▶ **EXERCISE BRIEF**: Please arrange every line of the entries below as a two-column Markdown table under the headers Row and Entry, numbering the lines in order and leaving out blank lines.
--- START EXTRACTED INFORMATION ---
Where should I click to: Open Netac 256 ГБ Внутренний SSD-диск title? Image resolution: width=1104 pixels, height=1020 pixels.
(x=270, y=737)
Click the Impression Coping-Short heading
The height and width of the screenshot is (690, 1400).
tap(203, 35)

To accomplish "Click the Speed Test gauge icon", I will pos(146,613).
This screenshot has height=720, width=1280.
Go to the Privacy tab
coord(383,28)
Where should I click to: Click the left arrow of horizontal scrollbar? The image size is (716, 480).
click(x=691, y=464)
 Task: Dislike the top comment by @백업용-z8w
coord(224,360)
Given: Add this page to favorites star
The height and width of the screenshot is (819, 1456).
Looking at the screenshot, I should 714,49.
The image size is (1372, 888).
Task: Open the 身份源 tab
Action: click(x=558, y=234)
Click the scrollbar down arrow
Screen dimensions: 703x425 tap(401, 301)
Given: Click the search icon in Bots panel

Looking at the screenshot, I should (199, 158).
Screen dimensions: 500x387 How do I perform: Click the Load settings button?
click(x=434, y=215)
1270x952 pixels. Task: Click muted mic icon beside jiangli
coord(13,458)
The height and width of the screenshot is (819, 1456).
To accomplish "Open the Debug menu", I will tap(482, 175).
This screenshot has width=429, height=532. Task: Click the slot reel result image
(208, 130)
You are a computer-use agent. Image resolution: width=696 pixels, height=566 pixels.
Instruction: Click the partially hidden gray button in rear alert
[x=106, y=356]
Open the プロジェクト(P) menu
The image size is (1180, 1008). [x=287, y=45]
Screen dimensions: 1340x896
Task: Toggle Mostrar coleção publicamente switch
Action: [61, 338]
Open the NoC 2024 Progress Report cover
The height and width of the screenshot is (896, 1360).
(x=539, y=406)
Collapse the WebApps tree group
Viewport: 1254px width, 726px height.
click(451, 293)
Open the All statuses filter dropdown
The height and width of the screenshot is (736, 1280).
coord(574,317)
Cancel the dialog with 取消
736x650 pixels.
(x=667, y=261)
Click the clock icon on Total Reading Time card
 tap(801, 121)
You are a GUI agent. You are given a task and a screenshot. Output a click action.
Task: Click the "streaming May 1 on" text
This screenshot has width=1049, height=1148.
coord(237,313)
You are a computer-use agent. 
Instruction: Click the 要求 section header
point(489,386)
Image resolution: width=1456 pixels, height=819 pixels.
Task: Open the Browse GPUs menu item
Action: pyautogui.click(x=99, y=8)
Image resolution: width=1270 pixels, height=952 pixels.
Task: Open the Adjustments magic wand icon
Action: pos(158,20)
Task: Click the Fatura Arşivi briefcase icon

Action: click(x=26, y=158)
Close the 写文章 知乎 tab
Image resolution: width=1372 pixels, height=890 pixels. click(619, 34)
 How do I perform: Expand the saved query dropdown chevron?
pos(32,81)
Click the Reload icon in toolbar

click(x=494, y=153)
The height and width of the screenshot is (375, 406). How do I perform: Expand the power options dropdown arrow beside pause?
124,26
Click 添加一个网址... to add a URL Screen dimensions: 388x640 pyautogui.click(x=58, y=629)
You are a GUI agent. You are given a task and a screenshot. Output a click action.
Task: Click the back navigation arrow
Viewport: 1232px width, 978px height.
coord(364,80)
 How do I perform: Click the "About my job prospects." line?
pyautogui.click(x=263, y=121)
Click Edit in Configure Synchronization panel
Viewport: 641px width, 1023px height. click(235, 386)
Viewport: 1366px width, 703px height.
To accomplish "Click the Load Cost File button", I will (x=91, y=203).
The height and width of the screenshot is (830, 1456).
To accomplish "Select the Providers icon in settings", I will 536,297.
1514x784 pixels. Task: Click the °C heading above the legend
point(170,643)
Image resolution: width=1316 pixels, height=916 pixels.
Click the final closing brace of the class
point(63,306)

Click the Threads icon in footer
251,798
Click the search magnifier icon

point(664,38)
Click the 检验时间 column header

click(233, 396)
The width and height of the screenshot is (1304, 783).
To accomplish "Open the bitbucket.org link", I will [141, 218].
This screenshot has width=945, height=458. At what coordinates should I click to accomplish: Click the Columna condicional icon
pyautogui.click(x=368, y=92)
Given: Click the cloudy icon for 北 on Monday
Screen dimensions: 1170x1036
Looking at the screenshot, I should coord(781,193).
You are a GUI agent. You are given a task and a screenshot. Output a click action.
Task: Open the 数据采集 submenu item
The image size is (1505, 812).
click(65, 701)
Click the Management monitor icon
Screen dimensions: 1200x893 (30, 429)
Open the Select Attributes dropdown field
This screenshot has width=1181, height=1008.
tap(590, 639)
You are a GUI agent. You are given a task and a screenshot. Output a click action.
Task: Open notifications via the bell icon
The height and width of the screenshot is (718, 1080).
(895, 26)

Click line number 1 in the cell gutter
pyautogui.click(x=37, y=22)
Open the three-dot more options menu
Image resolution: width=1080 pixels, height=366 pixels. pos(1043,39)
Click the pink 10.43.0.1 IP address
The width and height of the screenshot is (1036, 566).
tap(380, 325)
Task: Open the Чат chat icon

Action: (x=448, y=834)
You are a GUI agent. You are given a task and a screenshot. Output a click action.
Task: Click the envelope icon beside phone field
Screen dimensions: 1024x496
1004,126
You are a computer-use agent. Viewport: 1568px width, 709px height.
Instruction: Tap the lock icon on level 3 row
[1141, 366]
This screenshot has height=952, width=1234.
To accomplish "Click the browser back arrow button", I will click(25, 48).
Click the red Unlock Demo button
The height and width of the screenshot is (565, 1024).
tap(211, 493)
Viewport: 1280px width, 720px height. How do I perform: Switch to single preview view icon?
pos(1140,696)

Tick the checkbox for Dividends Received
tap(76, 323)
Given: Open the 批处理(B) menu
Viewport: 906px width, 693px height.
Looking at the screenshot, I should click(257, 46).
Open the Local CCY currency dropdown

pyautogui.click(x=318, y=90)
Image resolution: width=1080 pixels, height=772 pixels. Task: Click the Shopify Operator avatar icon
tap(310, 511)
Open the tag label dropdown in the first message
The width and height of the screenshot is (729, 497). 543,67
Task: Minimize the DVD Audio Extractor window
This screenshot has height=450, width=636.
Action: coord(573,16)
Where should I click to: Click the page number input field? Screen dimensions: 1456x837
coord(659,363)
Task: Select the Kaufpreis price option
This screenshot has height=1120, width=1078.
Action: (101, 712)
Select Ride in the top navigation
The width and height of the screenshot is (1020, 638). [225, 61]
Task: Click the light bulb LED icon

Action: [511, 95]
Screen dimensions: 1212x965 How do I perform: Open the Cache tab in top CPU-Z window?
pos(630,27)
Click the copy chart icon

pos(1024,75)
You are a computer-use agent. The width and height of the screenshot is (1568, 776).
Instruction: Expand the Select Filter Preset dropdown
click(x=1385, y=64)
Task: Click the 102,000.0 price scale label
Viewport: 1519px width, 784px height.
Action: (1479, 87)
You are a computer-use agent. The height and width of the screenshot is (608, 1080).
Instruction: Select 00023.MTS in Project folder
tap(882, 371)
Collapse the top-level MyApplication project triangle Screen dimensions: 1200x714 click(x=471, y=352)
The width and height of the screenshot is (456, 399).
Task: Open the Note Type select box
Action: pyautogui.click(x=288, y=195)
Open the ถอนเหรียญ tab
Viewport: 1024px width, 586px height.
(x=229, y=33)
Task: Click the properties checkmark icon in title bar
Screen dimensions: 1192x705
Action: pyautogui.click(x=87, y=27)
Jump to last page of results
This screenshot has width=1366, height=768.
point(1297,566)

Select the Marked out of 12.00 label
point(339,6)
--- END EXTRACTED INFORMATION ---
▶ **COMPLETE OUTPUT**:
| Row | Entry |
|---|---|
| 1 | Where should I click to: Open Netac 256 ГБ Внутренний SSD-диск title? Image resolution: width=1104 pixels, height=1020 pixels. |
| 2 | (x=270, y=737) |
| 3 | Click the Impression Coping-Short heading |
| 4 | The height and width of the screenshot is (690, 1400). |
| 5 | tap(203, 35) |
| 6 | To accomplish "Click the Speed Test gauge icon", I will pos(146,613). |
| 7 | This screenshot has height=720, width=1280. |
| 8 | Go to the Privacy tab |
| 9 | coord(383,28) |
| 10 | Where should I click to: Click the left arrow of horizontal scrollbar? The image size is (716, 480). |
| 11 | click(x=691, y=464) |
| 12 |  Task: Dislike the top comment by @백업용-z8w |
| 13 | coord(224,360) |
| 14 | Given: Add this page to favorites star |
| 15 | The height and width of the screenshot is (819, 1456). |
| 16 | Looking at the screenshot, I should 714,49. |
| 17 | The image size is (1372, 888). |
| 18 | Task: Open the 身份源 tab |
| 19 | Action: click(x=558, y=234) |
| 20 | Click the scrollbar down arrow |
| 21 | Screen dimensions: 703x425 tap(401, 301) |
| 22 | Given: Click the search icon in Bots panel |
| 23 | Looking at the screenshot, I should (199, 158). |
| 24 | Screen dimensions: 500x387 How do I perform: Click the Load settings button? |
| 25 | click(x=434, y=215) |
| 26 | 1270x952 pixels. Task: Click muted mic icon beside jiangli |
| 27 | coord(13,458) |
| 28 | The height and width of the screenshot is (819, 1456). |
| 29 | To accomplish "Open the Debug menu", I will tap(482, 175). |
| 30 | This screenshot has width=429, height=532. Task: Click the slot reel result image |
| 31 | (208, 130) |
| 32 | You are a computer-use agent. Image resolution: width=696 pixels, height=566 pixels. |
| 33 | Instruction: Click the partially hidden gray button in rear alert |
| 34 | [x=106, y=356] |
| 35 | Open the プロジェクト(P) menu |
| 36 | The image size is (1180, 1008). [x=287, y=45] |
| 37 | Screen dimensions: 1340x896 |
| 38 | Task: Toggle Mostrar coleção publicamente switch |
| 39 | Action: [61, 338] |
| 40 | Open the NoC 2024 Progress Report cover |
| 41 | The height and width of the screenshot is (896, 1360). |
| 42 | (x=539, y=406) |
| 43 | Collapse the WebApps tree group |
| 44 | Viewport: 1254px width, 726px height. |
| 45 | click(451, 293) |
| 46 | Open the All statuses filter dropdown |
| 47 | The height and width of the screenshot is (736, 1280). |
| 48 | coord(574,317) |
| 49 | Cancel the dialog with 取消 |
| 50 | 736x650 pixels. |
| 51 | (x=667, y=261) |
| 52 | Click the clock icon on Total Reading Time card |
| 53 |  tap(801, 121) |
| 54 | You are a GUI agent. You are given a task and a screenshot. Output a click action. |
| 55 | Task: Click the "streaming May 1 on" text |
| 56 | This screenshot has width=1049, height=1148. |
| 57 | coord(237,313) |
| 58 | You are a computer-use agent.  |
| 59 | Instruction: Click the 要求 section header |
| 60 | point(489,386) |
| 61 | Image resolution: width=1456 pixels, height=819 pixels. |
| 62 | Task: Open the Browse GPUs menu item |
| 63 | Action: pyautogui.click(x=99, y=8) |
| 64 | Image resolution: width=1270 pixels, height=952 pixels. |
| 65 | Task: Open the Adjustments magic wand icon |
| 66 | Action: pos(158,20) |
| 67 | Task: Click the Fatura Arşivi briefcase icon |
| 68 | Action: click(x=26, y=158) |
| 69 | Close the 写文章 知乎 tab |
| 70 | Image resolution: width=1372 pixels, height=890 pixels. click(619, 34) |
| 71 |  How do I perform: Expand the saved query dropdown chevron? |
| 72 | pos(32,81) |
| 73 | Click the Reload icon in toolbar |
| 74 | click(x=494, y=153) |
| 75 | The height and width of the screenshot is (375, 406). How do I perform: Expand the power options dropdown arrow beside pause? |
| 76 | 124,26 |
| 77 | Click 添加一个网址... to add a URL Screen dimensions: 388x640 pyautogui.click(x=58, y=629) |
| 78 | You are a GUI agent. You are given a task and a screenshot. Output a click action. |
| 79 | Task: Click the back navigation arrow |
| 80 | Viewport: 1232px width, 978px height. |
| 81 | coord(364,80) |
| 82 |  How do I perform: Click the "About my job prospects." line? |
| 83 | pyautogui.click(x=263, y=121) |
| 84 | Click Edit in Configure Synchronization panel |
| 85 | Viewport: 641px width, 1023px height. click(235, 386) |
| 86 | Viewport: 1366px width, 703px height. |
| 87 | To accomplish "Click the Load Cost File button", I will (x=91, y=203). |
| 88 | The height and width of the screenshot is (830, 1456). |
| 89 | To accomplish "Select the Providers icon in settings", I will 536,297. |
| 90 | 1514x784 pixels. Task: Click the °C heading above the legend |
| 91 | point(170,643) |
| 92 | Image resolution: width=1316 pixels, height=916 pixels. |
| 93 | Click the final closing brace of the class |
| 94 | point(63,306) |
| 95 | Click the Threads icon in footer |
| 96 | 251,798 |
| 97 | Click the search magnifier icon |
| 98 | point(664,38) |
| 99 | Click the 检验时间 column header |
| 100 | click(233, 396) |
| 101 | The width and height of the screenshot is (1304, 783). |
| 102 | To accomplish "Open the bitbucket.org link", I will [141, 218]. |
| 103 | This screenshot has width=945, height=458. At what coordinates should I click to accomplish: Click the Columna condicional icon |
| 104 | pyautogui.click(x=368, y=92) |
| 105 | Given: Click the cloudy icon for 北 on Monday |
| 106 | Screen dimensions: 1170x1036 |
| 107 | Looking at the screenshot, I should coord(781,193). |
| 108 | You are a GUI agent. You are given a task and a screenshot. Output a click action. |
| 109 | Task: Open the 数据采集 submenu item |
| 110 | The image size is (1505, 812). |
| 111 | click(65, 701) |
| 112 | Click the Management monitor icon |
| 113 | Screen dimensions: 1200x893 (30, 429) |
| 114 | Open the Select Attributes dropdown field |
| 115 | This screenshot has width=1181, height=1008. |
| 116 | tap(590, 639) |
| 117 | You are a GUI agent. You are given a task and a screenshot. Output a click action. |
| 118 | Task: Open notifications via the bell icon |
| 119 | The height and width of the screenshot is (718, 1080). |
| 120 | (895, 26) |
| 121 | Click line number 1 in the cell gutter |
| 122 | pyautogui.click(x=37, y=22) |
| 123 | Open the three-dot more options menu |
| 124 | Image resolution: width=1080 pixels, height=366 pixels. pos(1043,39) |
| 125 | Click the pink 10.43.0.1 IP address |
| 126 | The width and height of the screenshot is (1036, 566). |
| 127 | tap(380, 325) |
| 128 | Task: Open the Чат chat icon |
| 129 | Action: (x=448, y=834) |
| 130 | You are a GUI agent. You are given a task and a screenshot. Output a click action. |
| 131 | Task: Click the envelope icon beside phone field |
| 132 | Screen dimensions: 1024x496 |
| 133 | 1004,126 |
| 134 | You are a computer-use agent. Viewport: 1568px width, 709px height. |
| 135 | Instruction: Tap the lock icon on level 3 row |
| 136 | [1141, 366] |
| 137 | This screenshot has height=952, width=1234. |
| 138 | To accomplish "Click the browser back arrow button", I will click(25, 48). |
| 139 | Click the red Unlock Demo button |
| 140 | The height and width of the screenshot is (565, 1024). |
| 141 | tap(211, 493) |
| 142 | Viewport: 1280px width, 720px height. How do I perform: Switch to single preview view icon? |
| 143 | pos(1140,696) |
| 144 | Tick the checkbox for Dividends Received |
| 145 | tap(76, 323) |
| 146 | Given: Open the 批处理(B) menu |
| 147 | Viewport: 906px width, 693px height. |
| 148 | Looking at the screenshot, I should click(257, 46). |
| 149 | Open the Local CCY currency dropdown |
| 150 | pyautogui.click(x=318, y=90) |
| 151 | Image resolution: width=1080 pixels, height=772 pixels. Task: Click the Shopify Operator avatar icon |
| 152 | tap(310, 511) |
| 153 | Open the tag label dropdown in the first message |
| 154 | The width and height of the screenshot is (729, 497). 543,67 |
| 155 | Task: Minimize the DVD Audio Extractor window |
| 156 | This screenshot has height=450, width=636. |
| 157 | Action: coord(573,16) |
| 158 | Where should I click to: Click the page number input field? Screen dimensions: 1456x837 |
| 159 | coord(659,363) |
| 160 | Task: Select the Kaufpreis price option |
| 161 | This screenshot has height=1120, width=1078. |
| 162 | Action: (101, 712) |
| 163 | Select Ride in the top navigation |
| 164 | The width and height of the screenshot is (1020, 638). [225, 61] |
| 165 | Task: Click the light bulb LED icon |
| 166 | Action: [511, 95] |
| 167 | Screen dimensions: 1212x965 How do I perform: Open the Cache tab in top CPU-Z window? |
| 168 | pos(630,27) |
| 169 | Click the copy chart icon |
| 170 | pos(1024,75) |
| 171 | You are a computer-use agent. The width and height of the screenshot is (1568, 776). |
| 172 | Instruction: Expand the Select Filter Preset dropdown |
| 173 | click(x=1385, y=64) |
| 174 | Task: Click the 102,000.0 price scale label |
| 175 | Viewport: 1519px width, 784px height. |
| 176 | Action: (1479, 87) |
| 177 | You are a computer-use agent. The height and width of the screenshot is (608, 1080). |
| 178 | Instruction: Select 00023.MTS in Project folder |
| 179 | tap(882, 371) |
| 180 | Collapse the top-level MyApplication project triangle Screen dimensions: 1200x714 click(x=471, y=352) |
| 181 | The width and height of the screenshot is (456, 399). |
| 182 | Task: Open the Note Type select box |
| 183 | Action: pyautogui.click(x=288, y=195) |
| 184 | Open the ถอนเหรียญ tab |
| 185 | Viewport: 1024px width, 586px height. |
| 186 | (x=229, y=33) |
| 187 | Task: Click the properties checkmark icon in title bar |
| 188 | Screen dimensions: 1192x705 |
| 189 | Action: pyautogui.click(x=87, y=27) |
| 190 | Jump to last page of results |
| 191 | This screenshot has width=1366, height=768. |
| 192 | point(1297,566) |
| 193 | Select the Marked out of 12.00 label |
| 194 | point(339,6) |